Firefox users might need to change the dom.workers.modules.enabled
setting in about:config
to true
to enable Web Workers. Check out this issue for more details.
Configure the most important settings in the ./src/config.ts
file.
Update the list of available Whisper models and the default model:
export const DEFAULT_MODEL = "onnx-community/whisper-tiny";
export const MODELS: { [key: string]: number } = {
"onnx-community/whisper-tiny": 120,
"onnx-community/whisper-base": 206,
"onnx-community/whisper-small": 586,
};
The numeric value is the size of the model in Megabytes. Models must be provided as ONNX files. You can find suitable ONNX Whisper models on Hugging Face. Optimum is a great tool for converting models to ONNX. Additionally, the ONNX community provides great tutorials on how to create ONNX models from various machine learning frameworks.
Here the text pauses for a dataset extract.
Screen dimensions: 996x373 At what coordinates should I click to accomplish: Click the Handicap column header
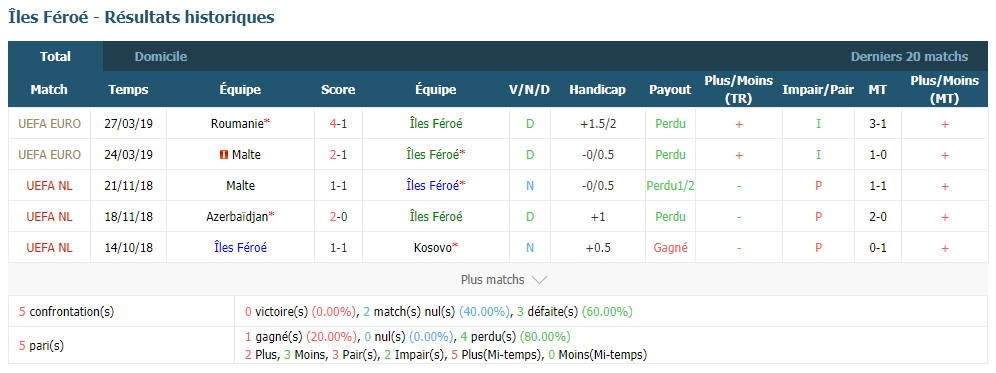pos(597,90)
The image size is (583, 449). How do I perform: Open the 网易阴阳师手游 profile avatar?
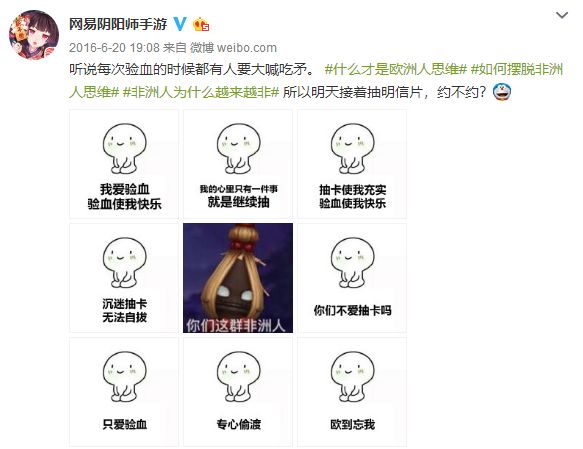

Small warning: Using very large models (> 500 MB) will likely lead to memory issues.
Update the list of Whisper languages and update the default language:
export const DEFAULT_LANGUAGE = "en";
export const LANGUAGES: { [key: string]: string } = {
en: "english",
fr: "french",
de: "german",
es: "spanish",
};
See the full list of supported languages by Whisper. Though, it must me said that smaller languages are not well supported by small Whisper models, resulting in bad speech recognition quality. For those smaller languages or if performance is key, you might want to look into training your own Distil-Whisper model.
Create a production build of the web application:
npm run build
Add the build folder ./dist
to Git:
git add dist -f
Create a commit:
git commit -m "Add build"
Push local changes to Github:
git subtree push --prefix dist origin gh-pages